§ Written exercise:
Arrange the listing, from the line containing "Screen dimensions: 1456x819" through the line containing "click(x=110, y=405)", as a two-column CSV with the columns input and output. Give one row pairing each input with its output, put each field in quotation marks, and turn line breaks into spaces.

(Records from a dataset)
========================================================================

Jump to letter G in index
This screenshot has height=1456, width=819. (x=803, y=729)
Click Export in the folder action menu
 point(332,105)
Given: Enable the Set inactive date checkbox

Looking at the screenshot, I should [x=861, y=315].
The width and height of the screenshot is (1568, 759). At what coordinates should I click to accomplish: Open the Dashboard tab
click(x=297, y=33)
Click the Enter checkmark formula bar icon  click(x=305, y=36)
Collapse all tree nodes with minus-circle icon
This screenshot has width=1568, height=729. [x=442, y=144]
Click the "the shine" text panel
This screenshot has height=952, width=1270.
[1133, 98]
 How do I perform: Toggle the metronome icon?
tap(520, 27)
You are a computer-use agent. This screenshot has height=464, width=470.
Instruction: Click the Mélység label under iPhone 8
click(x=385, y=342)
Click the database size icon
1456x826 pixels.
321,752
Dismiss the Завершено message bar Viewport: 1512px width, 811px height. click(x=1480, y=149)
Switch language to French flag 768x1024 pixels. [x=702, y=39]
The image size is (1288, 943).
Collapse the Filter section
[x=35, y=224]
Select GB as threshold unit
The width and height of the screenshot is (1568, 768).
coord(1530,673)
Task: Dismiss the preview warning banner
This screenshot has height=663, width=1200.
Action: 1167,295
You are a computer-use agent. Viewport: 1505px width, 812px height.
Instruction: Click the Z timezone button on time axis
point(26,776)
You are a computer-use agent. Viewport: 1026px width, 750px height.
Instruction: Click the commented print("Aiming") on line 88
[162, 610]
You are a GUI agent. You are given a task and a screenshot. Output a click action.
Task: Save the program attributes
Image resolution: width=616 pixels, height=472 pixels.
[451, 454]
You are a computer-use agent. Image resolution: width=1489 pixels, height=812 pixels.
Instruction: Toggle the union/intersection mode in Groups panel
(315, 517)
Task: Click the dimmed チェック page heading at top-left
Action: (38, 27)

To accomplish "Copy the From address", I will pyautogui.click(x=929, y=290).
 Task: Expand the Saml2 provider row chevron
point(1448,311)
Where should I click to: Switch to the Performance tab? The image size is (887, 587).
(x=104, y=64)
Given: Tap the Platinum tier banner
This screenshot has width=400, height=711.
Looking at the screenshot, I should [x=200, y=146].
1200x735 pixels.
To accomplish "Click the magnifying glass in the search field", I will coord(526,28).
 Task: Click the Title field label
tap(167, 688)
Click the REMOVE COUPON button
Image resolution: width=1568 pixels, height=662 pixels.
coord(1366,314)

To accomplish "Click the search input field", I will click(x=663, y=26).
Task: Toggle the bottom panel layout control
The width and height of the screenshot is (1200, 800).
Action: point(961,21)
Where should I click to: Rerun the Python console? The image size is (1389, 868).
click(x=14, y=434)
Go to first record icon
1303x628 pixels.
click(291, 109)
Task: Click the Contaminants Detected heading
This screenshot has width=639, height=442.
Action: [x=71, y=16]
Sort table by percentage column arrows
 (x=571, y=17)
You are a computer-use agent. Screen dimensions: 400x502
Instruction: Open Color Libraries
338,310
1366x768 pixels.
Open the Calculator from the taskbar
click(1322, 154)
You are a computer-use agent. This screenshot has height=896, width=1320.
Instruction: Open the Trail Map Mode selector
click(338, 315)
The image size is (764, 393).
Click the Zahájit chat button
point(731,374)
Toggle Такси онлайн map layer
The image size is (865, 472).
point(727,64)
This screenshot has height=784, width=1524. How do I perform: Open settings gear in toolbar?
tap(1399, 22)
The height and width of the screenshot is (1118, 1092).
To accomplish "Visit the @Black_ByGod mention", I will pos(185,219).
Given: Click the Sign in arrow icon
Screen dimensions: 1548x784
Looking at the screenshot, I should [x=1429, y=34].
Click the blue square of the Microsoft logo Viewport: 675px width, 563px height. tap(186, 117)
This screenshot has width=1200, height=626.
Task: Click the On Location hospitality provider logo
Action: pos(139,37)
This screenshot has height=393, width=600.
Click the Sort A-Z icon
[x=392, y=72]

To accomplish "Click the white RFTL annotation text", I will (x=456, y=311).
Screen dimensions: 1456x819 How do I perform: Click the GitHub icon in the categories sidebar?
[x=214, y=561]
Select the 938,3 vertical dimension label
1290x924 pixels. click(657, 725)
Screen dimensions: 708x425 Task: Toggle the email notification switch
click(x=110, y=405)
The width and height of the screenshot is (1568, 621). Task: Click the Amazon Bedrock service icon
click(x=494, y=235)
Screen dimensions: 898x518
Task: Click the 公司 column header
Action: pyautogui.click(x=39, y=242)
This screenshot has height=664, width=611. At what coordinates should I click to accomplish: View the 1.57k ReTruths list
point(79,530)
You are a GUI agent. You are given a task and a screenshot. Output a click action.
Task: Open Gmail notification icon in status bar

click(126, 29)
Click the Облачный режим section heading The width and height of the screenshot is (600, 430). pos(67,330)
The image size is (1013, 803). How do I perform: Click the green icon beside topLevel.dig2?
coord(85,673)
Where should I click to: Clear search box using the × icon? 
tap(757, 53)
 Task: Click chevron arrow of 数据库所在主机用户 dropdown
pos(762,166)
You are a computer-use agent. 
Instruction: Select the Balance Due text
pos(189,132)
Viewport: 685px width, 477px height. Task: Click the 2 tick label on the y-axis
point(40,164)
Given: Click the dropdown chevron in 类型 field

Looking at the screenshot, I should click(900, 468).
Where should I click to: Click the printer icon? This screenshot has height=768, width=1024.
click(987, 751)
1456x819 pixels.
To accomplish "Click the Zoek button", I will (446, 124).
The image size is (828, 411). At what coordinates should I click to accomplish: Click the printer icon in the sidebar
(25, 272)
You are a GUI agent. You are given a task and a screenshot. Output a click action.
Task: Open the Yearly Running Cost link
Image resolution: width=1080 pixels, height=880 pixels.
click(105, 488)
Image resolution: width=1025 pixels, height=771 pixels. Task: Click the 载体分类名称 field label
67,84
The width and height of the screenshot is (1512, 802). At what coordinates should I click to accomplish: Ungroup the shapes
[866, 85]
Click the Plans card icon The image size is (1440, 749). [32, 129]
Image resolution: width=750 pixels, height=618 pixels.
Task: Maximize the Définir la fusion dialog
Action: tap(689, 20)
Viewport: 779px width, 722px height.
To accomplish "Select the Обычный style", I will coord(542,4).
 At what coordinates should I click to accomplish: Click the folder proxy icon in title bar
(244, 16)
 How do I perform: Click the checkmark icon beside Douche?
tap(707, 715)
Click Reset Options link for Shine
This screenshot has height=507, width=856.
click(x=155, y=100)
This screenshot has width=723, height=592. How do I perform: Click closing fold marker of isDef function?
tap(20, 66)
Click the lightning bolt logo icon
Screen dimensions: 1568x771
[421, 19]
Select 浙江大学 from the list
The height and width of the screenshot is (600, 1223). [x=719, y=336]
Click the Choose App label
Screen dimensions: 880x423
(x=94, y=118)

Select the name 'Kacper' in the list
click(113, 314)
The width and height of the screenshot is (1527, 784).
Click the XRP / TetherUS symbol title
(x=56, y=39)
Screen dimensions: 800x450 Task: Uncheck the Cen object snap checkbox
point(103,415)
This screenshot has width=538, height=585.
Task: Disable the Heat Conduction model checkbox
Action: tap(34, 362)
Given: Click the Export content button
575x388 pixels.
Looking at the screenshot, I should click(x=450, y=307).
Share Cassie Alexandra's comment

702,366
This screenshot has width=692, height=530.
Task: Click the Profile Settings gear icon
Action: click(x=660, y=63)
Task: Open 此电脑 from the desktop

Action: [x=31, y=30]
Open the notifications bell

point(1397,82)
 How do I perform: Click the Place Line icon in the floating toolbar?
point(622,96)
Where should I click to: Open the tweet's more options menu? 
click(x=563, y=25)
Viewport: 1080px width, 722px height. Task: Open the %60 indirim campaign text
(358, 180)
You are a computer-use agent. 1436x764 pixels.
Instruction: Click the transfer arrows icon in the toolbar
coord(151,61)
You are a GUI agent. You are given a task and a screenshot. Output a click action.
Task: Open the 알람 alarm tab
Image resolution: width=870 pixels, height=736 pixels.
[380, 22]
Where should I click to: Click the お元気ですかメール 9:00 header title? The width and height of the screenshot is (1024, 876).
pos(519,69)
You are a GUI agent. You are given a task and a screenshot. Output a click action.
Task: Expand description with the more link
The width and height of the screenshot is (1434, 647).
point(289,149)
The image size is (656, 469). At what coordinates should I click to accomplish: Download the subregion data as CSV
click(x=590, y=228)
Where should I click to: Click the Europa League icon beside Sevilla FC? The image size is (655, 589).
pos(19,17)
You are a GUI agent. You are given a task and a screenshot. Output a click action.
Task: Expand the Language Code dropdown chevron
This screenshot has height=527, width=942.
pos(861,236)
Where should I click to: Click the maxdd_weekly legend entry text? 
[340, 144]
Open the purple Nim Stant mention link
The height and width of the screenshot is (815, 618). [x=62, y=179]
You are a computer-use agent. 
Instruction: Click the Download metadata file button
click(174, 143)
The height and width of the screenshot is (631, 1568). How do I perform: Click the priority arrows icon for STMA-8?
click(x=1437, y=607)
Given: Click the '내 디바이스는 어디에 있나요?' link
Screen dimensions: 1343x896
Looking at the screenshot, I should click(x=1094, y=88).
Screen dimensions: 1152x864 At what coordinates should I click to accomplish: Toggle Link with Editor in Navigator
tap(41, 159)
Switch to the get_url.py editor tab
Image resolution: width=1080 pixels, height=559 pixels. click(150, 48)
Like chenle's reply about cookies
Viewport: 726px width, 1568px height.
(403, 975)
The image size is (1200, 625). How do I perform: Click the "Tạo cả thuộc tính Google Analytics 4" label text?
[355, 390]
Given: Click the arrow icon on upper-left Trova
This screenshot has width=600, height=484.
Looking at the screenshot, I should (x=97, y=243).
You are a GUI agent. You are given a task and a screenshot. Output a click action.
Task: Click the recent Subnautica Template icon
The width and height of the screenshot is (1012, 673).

========================================================================

§ Answer in full:
input,output
"Screen dimensions: 1456x819 How do I perform: Click the GitHub icon in the categories sidebar?","[x=214, y=561]"
"Select the 938,3 vertical dimension label","1290x924 pixels. click(657, 725)"
"Screen dimensions: 708x425 Task: Toggle the email notification switch","click(x=110, y=405)"